Okay, I didn’t see this one coming.

General Motors is staring imminent bankruptcy dead in the eye:

In April, the automaker drew another $2 billion and has said it would expect to need another $2.6 billion from the U.S. Treasury before the June 1 deadline. That would take GM’s debt to the U.S. government to $18 billion.

GM has asked its three major creditor groups to write off at least $43 billion in debt in exchange for ownership stakes in a restructured company.

GM bondholders, who are owed $27 billion, have also been offered new stock in exchange for writing off debt in a bond exchange the automaker launched last week.

GM is targeting a reduction of at least $24 billion, or 90 percent, of its bond debt under the plan and has warned that it could be forced into bankruptcy if that cannot be achieved.

Read the entire article, it is a bleak picture for the General.

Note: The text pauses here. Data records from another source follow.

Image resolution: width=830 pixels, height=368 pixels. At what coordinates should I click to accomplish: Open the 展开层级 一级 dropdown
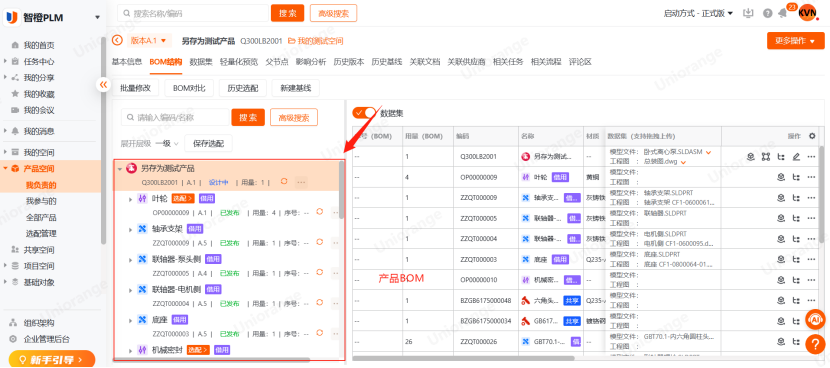pyautogui.click(x=167, y=143)
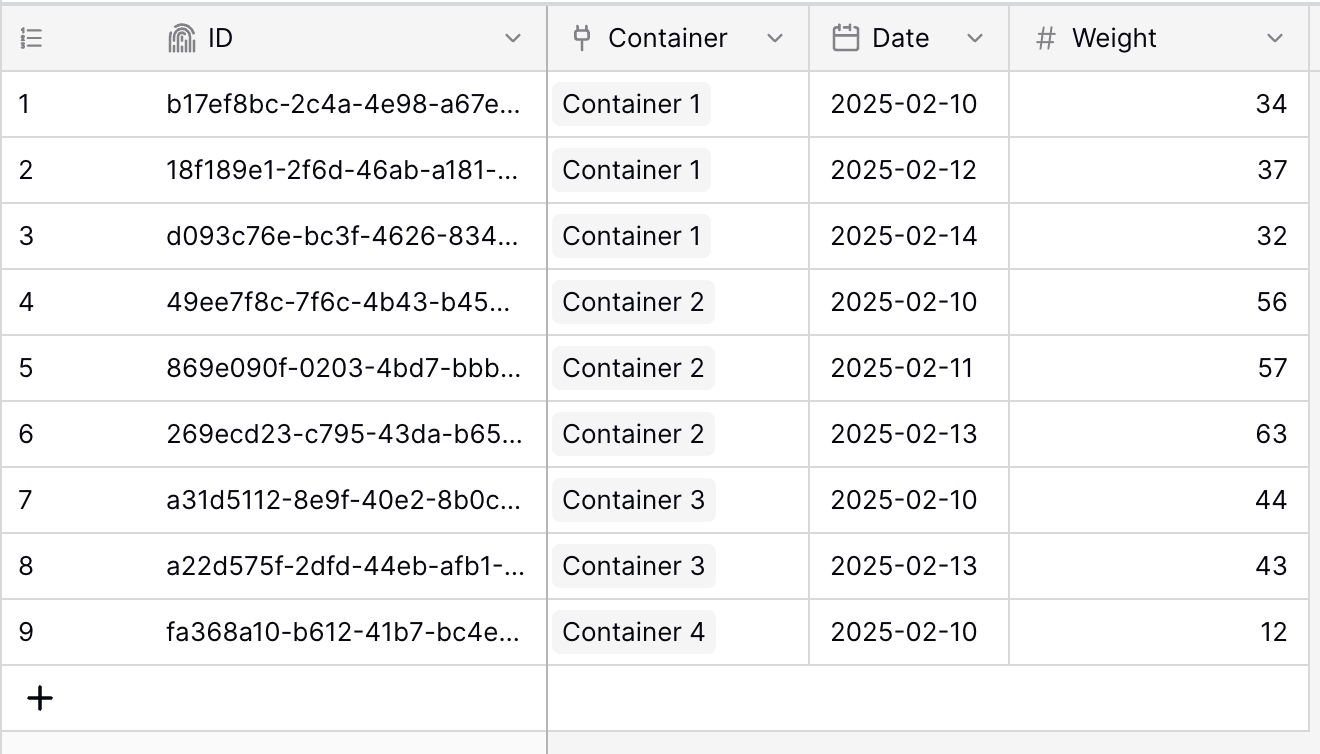This screenshot has height=754, width=1320.
Task: Select the Container 4 tag in row 9
Action: point(633,632)
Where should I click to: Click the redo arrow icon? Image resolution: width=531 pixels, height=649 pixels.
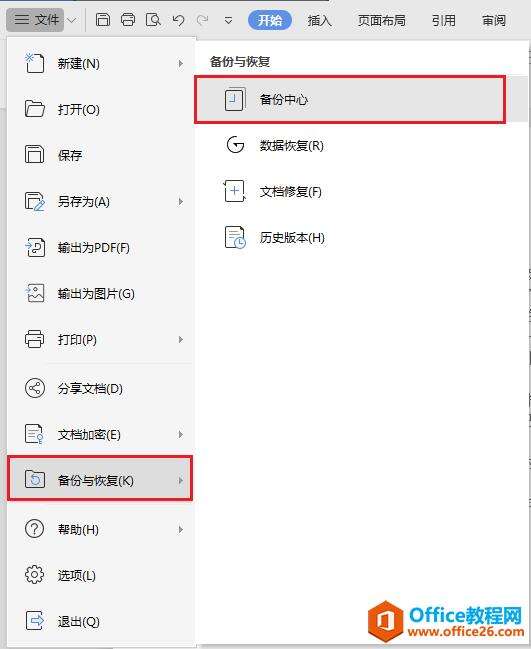pyautogui.click(x=203, y=20)
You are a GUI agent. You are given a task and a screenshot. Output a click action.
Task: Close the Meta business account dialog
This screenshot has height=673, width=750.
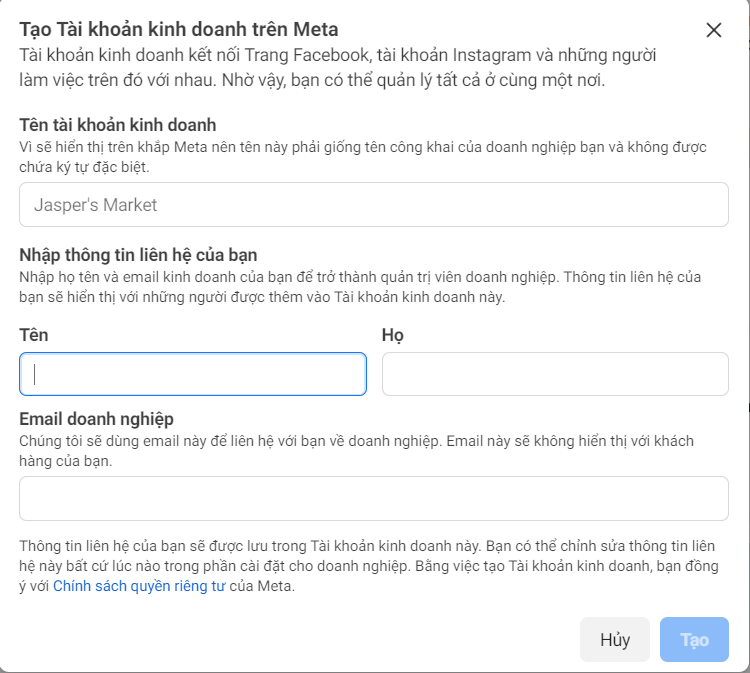coord(713,30)
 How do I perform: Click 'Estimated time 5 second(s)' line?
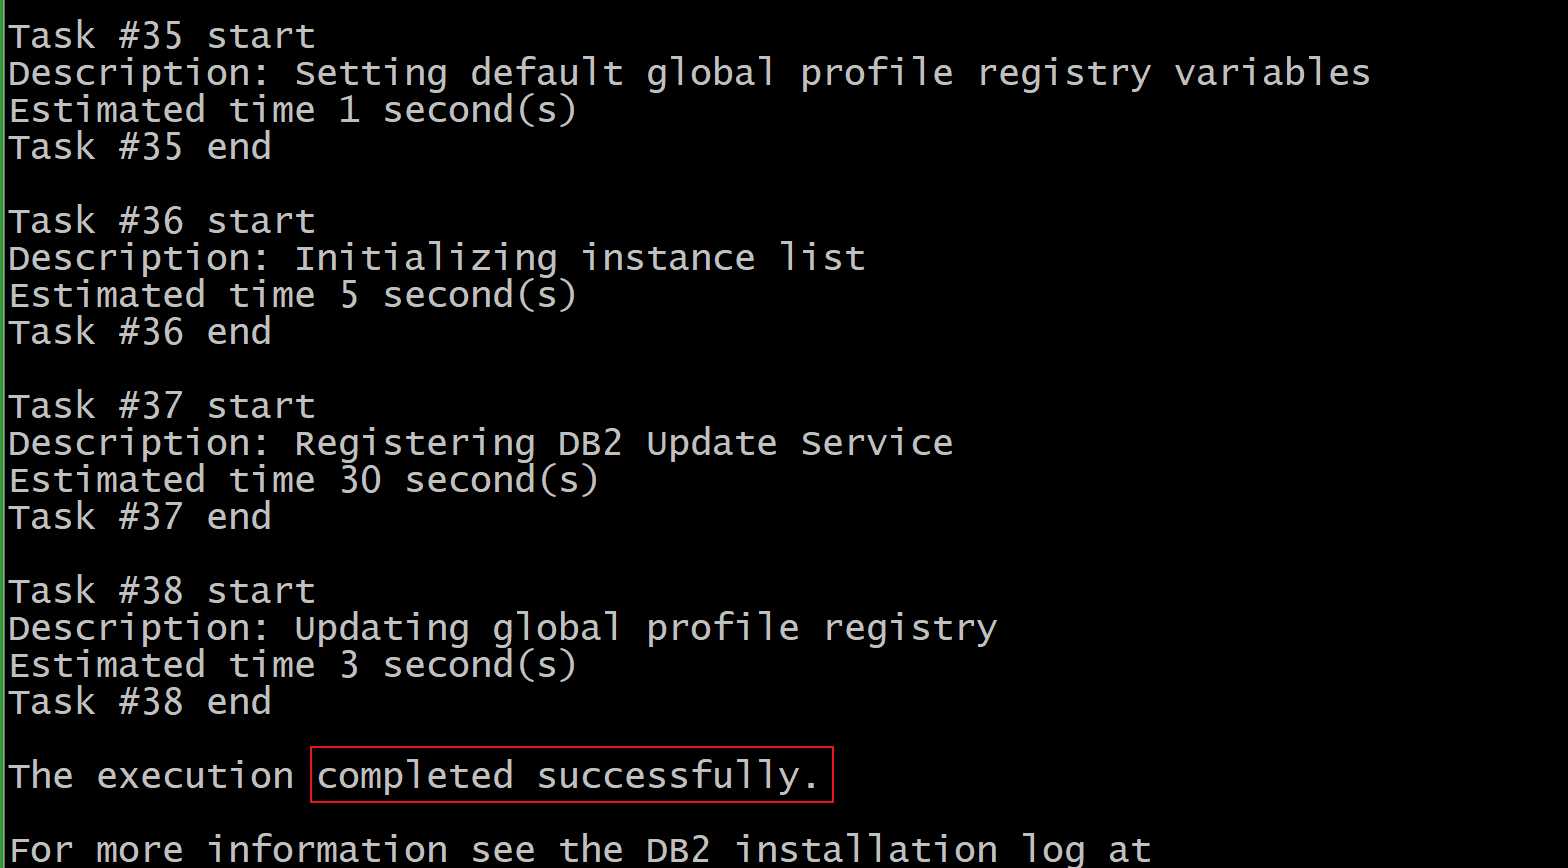pyautogui.click(x=293, y=295)
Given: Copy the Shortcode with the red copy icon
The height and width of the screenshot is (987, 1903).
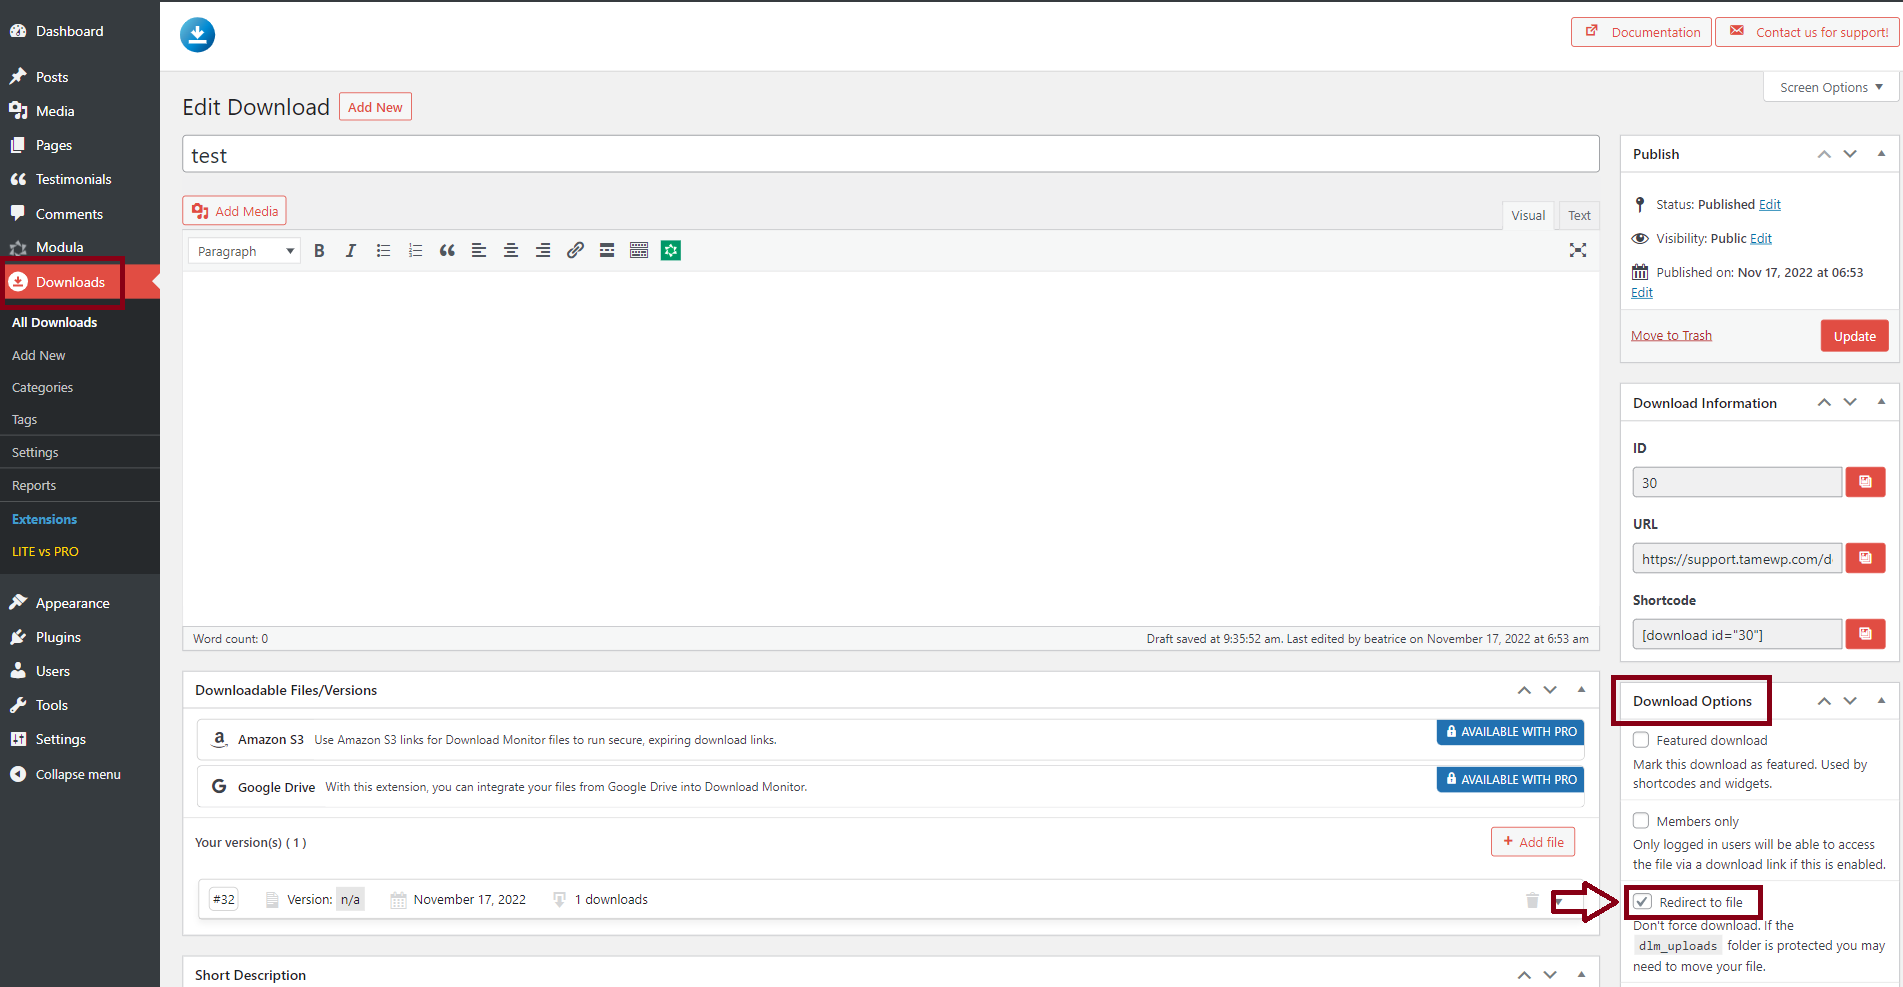Looking at the screenshot, I should click(x=1865, y=634).
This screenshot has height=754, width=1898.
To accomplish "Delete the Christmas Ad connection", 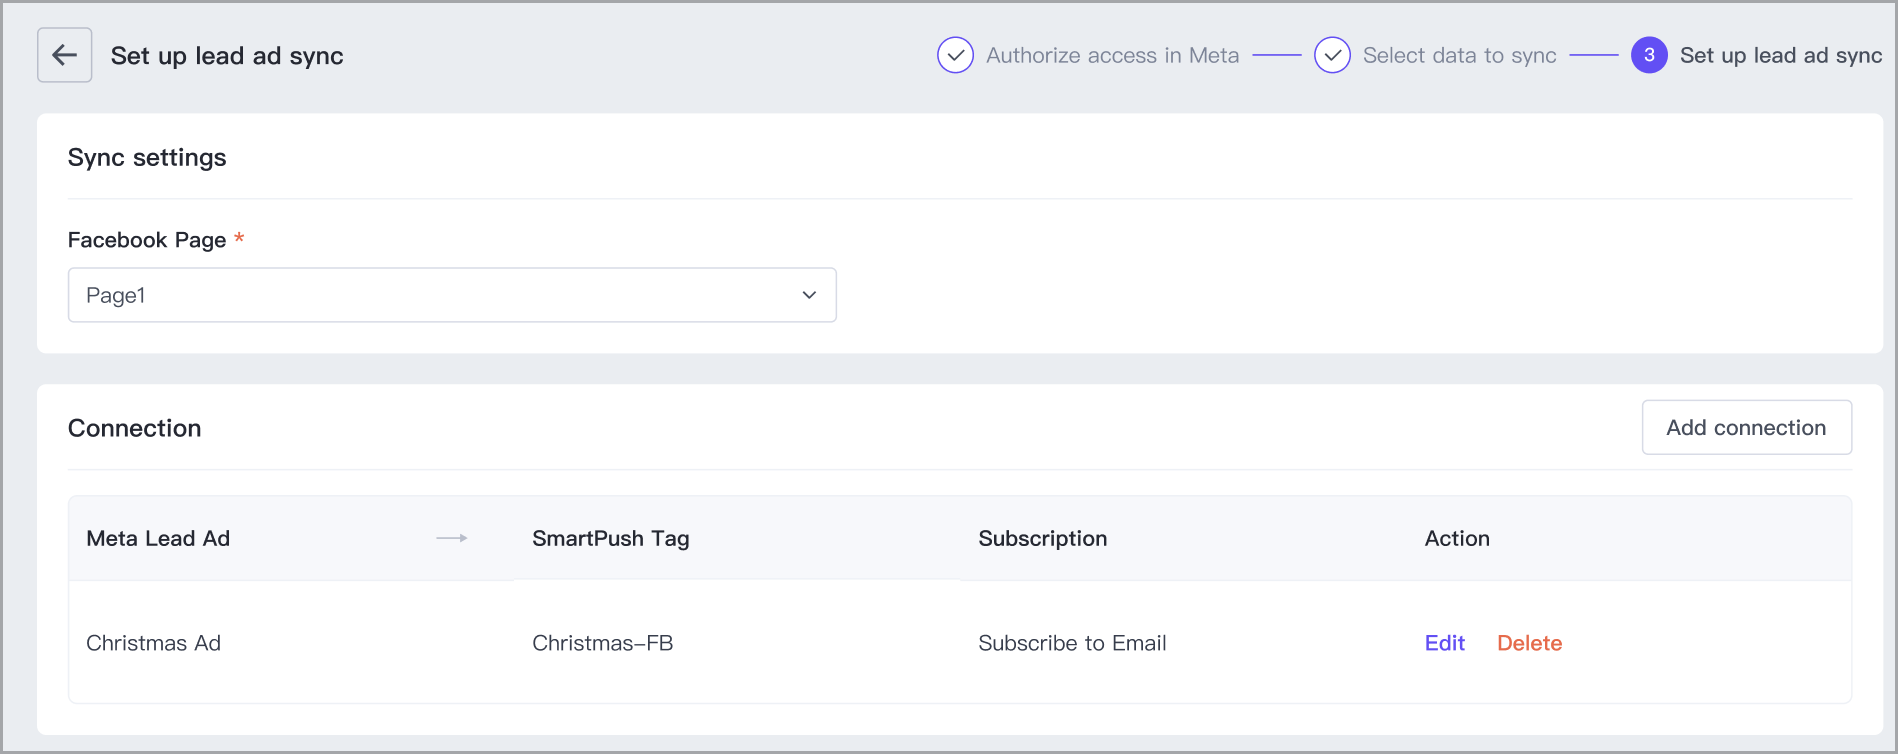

Good golly that sounds dire, I wonder what new ideas are afoot to reign in the size and voracious appetite for spending at GM? Well, glad you asked, because they want to acquire a significant stake in Fiat!

Four years after paying $2 billion to extricate itself from a partnership with Fiat, General Motors is seeking a stake in the Italian automaker in exchange for its Latin American and European operations.

General Motors is eager to cede control of its money-losing Opel unit in Germany. But Fiat has also expressed interest in G.M.’s other European operations as well as its historically profitable Latin American business, though the possible terms of such a deal have not been discussed publicly.

G.M., despite its precarious financial position, now feels it has a bargaining chip with its Latin American unit, and is negotiating with Fiat over what it might get in return.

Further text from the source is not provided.